Mário levantou-se, deixando o narguilé de lado e, pouco atrás de Átila, acompanhou-o até o lado de fora do lote. Átila, ainda de costas para Mário, disse:

- Precisando de mais algum brinquedinho, você...

Calou-se quando ouviu o que pareceu o correr do ferrolho de uma pistola. Sentiu o cano frio de uma arma em sua nuca sem cabelo, e a voz de Mário num grunhido. Átila olhou para os dois que não haviam entrado, e eles tinham suas armas em mãos: o mais velho, uma pistola fosca; o outro, um revólver de grosso calibre.

- Então, é isso?

- Sabe como é. Nada pessoal, caro Átila, mas dez mil me fazem muita falta.

- Hmm... Entendo.

Num movimento brusco, girou o corpo para a esquerda, afastando a arma de sua nuca. Com o susto do movimento, Mário disparou a arma, acertando o vigia mais velho sob o nariz, que perdeu os sentidos de imediato. O outro, assustado com a ação brusca, ficou estático, movendo-se somente quando teve Mário jogado violentamente contra si, caindo.

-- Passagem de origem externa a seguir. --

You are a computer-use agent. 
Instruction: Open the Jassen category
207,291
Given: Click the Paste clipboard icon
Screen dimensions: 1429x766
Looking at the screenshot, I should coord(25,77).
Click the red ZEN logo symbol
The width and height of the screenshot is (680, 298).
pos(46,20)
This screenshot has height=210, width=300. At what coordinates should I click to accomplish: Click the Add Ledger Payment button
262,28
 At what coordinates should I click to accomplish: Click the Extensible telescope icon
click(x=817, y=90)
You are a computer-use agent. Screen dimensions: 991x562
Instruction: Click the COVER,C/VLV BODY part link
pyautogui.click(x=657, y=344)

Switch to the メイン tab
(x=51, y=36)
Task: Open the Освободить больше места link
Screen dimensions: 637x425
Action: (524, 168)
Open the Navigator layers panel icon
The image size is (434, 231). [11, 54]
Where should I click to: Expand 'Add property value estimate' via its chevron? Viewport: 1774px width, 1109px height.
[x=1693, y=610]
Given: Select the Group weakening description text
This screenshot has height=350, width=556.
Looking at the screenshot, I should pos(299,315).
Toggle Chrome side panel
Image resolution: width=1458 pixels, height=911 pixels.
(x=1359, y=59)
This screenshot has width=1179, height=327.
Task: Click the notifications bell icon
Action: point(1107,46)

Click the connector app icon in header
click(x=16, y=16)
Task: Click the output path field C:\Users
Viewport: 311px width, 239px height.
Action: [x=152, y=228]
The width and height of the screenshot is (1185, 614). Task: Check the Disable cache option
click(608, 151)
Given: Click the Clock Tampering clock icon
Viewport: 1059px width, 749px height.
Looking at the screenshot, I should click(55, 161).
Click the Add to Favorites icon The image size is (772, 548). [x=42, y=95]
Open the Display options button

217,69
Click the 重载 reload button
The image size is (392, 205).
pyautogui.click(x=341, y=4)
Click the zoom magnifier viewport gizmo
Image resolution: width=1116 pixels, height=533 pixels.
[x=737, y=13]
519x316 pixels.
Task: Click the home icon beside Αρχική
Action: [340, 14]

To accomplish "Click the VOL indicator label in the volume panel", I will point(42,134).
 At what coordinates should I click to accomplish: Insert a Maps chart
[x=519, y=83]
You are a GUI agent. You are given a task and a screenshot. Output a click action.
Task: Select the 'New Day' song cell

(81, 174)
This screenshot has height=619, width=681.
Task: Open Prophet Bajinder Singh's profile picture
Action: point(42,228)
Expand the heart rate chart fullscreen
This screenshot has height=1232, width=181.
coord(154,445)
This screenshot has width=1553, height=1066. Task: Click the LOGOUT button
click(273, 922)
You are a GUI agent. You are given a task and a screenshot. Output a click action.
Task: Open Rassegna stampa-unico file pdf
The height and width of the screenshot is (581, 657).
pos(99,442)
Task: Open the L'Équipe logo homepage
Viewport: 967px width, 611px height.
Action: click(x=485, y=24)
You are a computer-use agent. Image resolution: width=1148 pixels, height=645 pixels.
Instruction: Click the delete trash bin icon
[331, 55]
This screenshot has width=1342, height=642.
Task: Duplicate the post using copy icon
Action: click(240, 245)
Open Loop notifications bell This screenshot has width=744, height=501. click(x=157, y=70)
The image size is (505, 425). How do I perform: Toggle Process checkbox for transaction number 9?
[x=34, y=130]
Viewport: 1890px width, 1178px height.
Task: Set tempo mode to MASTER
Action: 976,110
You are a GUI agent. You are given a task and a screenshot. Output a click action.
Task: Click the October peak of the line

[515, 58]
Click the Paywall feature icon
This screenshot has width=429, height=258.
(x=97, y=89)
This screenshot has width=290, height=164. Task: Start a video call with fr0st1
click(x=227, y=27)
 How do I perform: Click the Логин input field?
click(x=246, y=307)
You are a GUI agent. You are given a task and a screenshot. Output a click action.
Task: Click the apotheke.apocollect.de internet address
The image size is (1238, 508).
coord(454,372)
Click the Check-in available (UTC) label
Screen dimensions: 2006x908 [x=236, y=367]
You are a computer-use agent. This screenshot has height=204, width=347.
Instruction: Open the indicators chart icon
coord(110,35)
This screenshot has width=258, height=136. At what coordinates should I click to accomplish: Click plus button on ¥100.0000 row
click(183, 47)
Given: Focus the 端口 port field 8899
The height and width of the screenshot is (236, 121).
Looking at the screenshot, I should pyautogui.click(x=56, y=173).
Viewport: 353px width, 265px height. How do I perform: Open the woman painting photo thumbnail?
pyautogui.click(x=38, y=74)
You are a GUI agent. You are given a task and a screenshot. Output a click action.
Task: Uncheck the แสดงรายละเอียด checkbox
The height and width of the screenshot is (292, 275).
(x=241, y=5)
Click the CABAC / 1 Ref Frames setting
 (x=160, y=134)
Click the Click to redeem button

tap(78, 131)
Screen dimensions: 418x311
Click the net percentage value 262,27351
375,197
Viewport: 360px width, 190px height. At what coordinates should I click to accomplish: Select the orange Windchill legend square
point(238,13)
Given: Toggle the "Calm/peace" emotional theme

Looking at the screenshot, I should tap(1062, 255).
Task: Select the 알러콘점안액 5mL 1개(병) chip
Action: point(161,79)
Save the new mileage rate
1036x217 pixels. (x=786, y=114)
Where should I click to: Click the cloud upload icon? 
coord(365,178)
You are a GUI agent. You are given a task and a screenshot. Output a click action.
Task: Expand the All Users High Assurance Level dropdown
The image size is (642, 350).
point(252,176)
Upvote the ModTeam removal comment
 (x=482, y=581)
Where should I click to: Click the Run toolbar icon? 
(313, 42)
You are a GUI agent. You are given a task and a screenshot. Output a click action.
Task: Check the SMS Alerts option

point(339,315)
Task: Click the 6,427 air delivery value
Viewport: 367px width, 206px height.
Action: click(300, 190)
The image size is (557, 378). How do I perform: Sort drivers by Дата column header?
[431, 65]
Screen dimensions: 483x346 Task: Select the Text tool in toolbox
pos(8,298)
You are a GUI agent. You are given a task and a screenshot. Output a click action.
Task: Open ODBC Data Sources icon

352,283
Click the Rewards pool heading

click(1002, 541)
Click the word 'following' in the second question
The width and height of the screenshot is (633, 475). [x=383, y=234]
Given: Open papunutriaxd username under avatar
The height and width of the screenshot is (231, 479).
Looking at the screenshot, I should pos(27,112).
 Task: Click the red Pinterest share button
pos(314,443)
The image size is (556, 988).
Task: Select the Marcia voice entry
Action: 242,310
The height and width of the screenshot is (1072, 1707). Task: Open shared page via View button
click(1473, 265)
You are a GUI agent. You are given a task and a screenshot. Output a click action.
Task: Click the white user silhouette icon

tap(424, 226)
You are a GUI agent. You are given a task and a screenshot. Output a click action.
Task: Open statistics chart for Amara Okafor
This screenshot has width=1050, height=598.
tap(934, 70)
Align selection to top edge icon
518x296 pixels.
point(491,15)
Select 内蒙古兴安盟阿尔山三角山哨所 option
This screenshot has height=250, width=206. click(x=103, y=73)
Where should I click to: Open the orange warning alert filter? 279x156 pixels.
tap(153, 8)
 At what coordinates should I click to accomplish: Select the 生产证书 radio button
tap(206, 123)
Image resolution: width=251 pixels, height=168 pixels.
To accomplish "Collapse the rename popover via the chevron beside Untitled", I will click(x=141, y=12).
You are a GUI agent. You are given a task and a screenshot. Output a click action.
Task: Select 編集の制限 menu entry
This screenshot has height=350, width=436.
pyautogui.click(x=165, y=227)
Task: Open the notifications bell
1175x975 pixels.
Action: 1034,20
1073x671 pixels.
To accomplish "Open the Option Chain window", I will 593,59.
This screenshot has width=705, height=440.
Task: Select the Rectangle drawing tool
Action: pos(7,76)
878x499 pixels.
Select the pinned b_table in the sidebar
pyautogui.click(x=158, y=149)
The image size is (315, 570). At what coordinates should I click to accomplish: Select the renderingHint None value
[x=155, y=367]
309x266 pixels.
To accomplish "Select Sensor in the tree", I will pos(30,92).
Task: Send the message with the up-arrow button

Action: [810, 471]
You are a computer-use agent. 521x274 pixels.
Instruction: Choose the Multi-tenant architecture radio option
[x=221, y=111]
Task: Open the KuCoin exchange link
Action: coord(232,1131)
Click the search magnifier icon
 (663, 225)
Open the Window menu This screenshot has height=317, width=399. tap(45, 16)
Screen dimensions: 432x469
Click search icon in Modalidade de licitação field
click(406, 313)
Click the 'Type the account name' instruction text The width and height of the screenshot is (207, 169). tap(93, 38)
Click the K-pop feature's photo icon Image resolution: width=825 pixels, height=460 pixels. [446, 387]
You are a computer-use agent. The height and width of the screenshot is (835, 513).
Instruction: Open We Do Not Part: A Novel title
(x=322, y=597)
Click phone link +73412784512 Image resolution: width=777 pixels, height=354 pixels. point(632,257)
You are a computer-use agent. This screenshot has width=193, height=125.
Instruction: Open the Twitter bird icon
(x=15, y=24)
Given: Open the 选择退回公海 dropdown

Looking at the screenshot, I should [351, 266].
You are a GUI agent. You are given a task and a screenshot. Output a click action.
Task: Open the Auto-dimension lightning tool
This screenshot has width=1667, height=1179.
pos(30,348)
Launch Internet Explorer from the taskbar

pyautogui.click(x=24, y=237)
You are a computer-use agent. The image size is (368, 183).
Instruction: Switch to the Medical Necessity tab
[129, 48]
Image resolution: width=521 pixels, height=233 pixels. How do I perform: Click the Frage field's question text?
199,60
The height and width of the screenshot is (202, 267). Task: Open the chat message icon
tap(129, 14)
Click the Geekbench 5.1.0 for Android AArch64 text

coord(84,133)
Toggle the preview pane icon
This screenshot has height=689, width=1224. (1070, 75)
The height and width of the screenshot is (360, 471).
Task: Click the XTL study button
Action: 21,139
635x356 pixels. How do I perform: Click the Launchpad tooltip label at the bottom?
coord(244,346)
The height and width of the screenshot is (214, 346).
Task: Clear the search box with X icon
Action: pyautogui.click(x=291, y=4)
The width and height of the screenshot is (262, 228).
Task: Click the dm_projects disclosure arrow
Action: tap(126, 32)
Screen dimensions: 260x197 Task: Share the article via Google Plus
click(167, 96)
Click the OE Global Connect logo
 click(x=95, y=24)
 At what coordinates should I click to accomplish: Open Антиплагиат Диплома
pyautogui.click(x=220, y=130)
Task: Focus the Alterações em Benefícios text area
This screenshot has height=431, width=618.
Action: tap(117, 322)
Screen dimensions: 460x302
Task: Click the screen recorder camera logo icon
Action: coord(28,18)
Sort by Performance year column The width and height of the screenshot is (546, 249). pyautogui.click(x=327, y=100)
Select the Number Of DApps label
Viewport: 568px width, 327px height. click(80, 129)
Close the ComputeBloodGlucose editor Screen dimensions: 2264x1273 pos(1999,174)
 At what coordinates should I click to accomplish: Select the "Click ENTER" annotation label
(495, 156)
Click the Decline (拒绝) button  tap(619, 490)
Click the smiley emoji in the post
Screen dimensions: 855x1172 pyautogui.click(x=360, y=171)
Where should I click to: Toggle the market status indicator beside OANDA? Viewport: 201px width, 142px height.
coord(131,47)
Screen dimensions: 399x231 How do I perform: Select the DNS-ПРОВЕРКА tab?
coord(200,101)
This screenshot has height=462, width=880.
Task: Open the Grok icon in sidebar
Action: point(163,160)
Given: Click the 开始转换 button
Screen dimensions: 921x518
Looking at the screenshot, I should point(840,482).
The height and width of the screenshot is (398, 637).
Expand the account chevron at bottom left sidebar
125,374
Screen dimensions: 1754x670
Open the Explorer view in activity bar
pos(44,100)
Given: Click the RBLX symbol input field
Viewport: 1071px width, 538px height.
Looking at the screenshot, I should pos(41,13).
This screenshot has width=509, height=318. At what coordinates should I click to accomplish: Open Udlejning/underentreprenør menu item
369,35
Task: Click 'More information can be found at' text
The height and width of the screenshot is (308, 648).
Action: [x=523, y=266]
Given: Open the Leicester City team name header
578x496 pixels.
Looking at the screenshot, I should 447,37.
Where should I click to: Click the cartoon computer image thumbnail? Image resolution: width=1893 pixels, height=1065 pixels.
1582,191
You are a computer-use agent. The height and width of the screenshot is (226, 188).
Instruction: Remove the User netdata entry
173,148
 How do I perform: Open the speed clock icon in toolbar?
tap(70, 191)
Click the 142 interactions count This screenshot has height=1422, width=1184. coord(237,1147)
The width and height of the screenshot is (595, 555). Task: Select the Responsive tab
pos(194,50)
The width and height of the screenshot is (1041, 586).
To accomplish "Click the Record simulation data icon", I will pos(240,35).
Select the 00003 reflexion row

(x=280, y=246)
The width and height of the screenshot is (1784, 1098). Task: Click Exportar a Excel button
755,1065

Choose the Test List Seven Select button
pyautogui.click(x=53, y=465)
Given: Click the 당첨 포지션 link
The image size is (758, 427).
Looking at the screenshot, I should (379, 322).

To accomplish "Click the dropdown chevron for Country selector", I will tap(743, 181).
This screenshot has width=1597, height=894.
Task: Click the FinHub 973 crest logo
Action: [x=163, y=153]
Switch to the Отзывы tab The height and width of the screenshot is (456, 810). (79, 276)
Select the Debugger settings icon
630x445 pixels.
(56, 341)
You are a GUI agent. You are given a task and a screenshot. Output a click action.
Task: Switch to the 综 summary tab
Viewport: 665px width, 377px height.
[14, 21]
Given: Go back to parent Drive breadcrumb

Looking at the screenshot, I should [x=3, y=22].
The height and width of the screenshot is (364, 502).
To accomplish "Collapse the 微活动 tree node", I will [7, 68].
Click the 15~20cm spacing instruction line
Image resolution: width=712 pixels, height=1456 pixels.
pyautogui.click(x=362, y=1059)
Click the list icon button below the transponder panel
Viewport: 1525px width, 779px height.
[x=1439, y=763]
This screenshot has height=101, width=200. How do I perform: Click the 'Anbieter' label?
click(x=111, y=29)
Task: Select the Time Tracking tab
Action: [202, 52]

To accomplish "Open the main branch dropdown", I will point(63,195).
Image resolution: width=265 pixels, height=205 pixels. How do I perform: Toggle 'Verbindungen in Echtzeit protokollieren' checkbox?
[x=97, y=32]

O som do helicóptero fez-se cada vez mais próximo, e carros sem placa cruzaram a rua em alta velocidade. Pararam de frente a casa, e deles saíram homens diversos com armas na mão e coletes da Polícia Federal. Havia uma movimentação confusa e frenética na casa enquanto os policiais entravam. Um vigia estava morto, o outro, desmaiado, e Mário estava zonzo, com a arma solta na mão frouxa. Dois policiais aproximaram-se de Átila, que havia fechado a japona. Aproximou-se de Mário.

- Pensei que não ia avisar, cara. O pessoal estava tenso, esperando pelo sinal.

- Desculpa a demora, mas a donzela aí foi malandrinha demais.

Pegou Mário pelo colarinho com a mão esquerda, tomando a arma de sua mão com a direita. Arrastou-o para um canto escuro da rua, tendo em sua companhia os dois policiais que haviam se aproximado.

Mário olhava para ele com um misto de raiva e medo.

- É, meu caro Mário, você se fodeu. Se fodeu uma vez, porque eu sou policial. E se fodeu em dobro por tentar me matar.

- Porra cara, a gente pode conversar, encontrar um jeito de...

- Nem termina isso. Você já tem acusação de homicídio, tráfico e formação de quadrilha. Se juntar a de tentativa de suborno, a coisa fede mais.

- Fica com a grana, pode ficar. Mas me tira dessa, cara. – suplicou Mário. Átila sorriu de lado, cínico, e murmurou:

- Que grana?

Mário arregalou os olhos, sentindo alguma coisa o impedindo de falar. Átila retirou o carregador da arma do traficante, entregando-o para um dos policiais perto, deixando na pistola somente o cartucho que estava na câmara. Em seguida, pegou a mão direita de Mário pelos dedos e, abrindo-a, encostou o cano da arma na palma da mão de Mário. O traficante olhou para Átila, lívido.

- Porra, Átila, não faz...

- Você tentou me matar, moleque. Ninguém faz isso comigo.

Escutou-se o ruído seco e metálico de gatilho sendo apertado, um tiro, e um berro desesperado de dor. Mário perdeu os sentidos. Átila entregou a arma para o policial com o qual não havia falado ainda, e falou:

- Agora é com vocês.

Tirou um maço de cigarros do bolso, pegou um e acendeu. Puxou um bom trago e soltou a fumaça pelo nariz enquanto se afastava do local.